C'est ici que la vision des deux auteurs diffère dans le détail sans différer sur la forme. Ce détail a d'ailleurs permis d'alimenter les nombreuses thèses sur le roman qui ont suivi la sortie du film, situation ironique où l'écrivain s'est retrouvé à assurer le service après-vente d'un phénomène dont il n'a touché que peu de dividendes. Ce détail c'est tout simplement un chapitre du livre qui a été coupé, et pas juste une chapitre anecdotique : le dernier chapitre. En résumé le film se clôt sur l'avant dernier chapitre de l'histoire racontée par Burgess, et ce 21ème et dernier chapitre est effectivement déroutant pour qui a vu (et apprécié) le film. Il s'agit tout simplement d'une sorte d'épilogue où le héros Alex atteint 18 ans (il en a à peu près 14-15 au début) et se trouve trop vieux pour cette vie de débauche recommencée. Il devient adulte nous dit l'auteur.

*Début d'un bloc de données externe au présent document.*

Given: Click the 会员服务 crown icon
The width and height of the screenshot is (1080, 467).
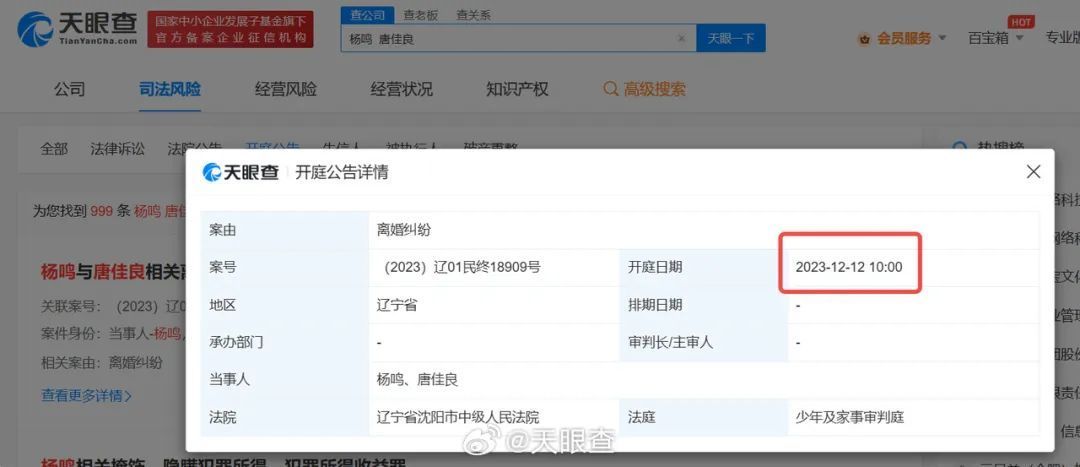Looking at the screenshot, I should coord(864,38).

Si Kubrick n'a pas gardé cette fin « morale » à défaut d'être moralisatrice, c'est tout simplement parce qu'il avait lu l'édition américaine du roman et que Burgess avait accepté que l'éditeur US omette ce dernier chapitre parce qu'il avait besoin de l'avance. Kubrick avoue avoir appris l'existence de la fin originale alors qu'il finissait son adaptation. Pour lui ce chapitre avait l'air d'une concession de l'écrivain à un éditeur soucieux de la bonne morale ! Burgess se justifie2 lors d'une réédition US (1986) reprenant enfin l'intégralité des 21 chapitres originaux. Pour lui le romancier se doit de montrer que les personnages peuvent évoluer, donc ce dernier chapitre est essentiel. Sinon on est dans la fable, l'allégorie. On ne peut s'empêcher de penser que Burgess a effectivement suivi ce principe rapidement en même temps que son plan en 21 chapitres (3 parties de 7 chapitres, 21 symbolisant à cette époque l'entrée dans l'âge adulte) pour écrire une histoire aussi originale en trois semaines. En 1986 Antony Burgess continue de revendiquer la pertinence de sa logique face à l'étouffante popularité du film de Kubrick. Pourtant ses arguments sont alignés avec une force de conviction décroissante. Il décrit la fatalité artistique d'être connu principalement pour ce roman (voire simplement connu grâce au générique du film pour la majorité des spectateurs qui ne lira jamais une ligne de son œuvre), roman mineur pour lui auquel il tient bien moins qu'à d'autres où il sait qu'il a mis plus de travail et où il a eu l'impression d'avoir mis plus de talent.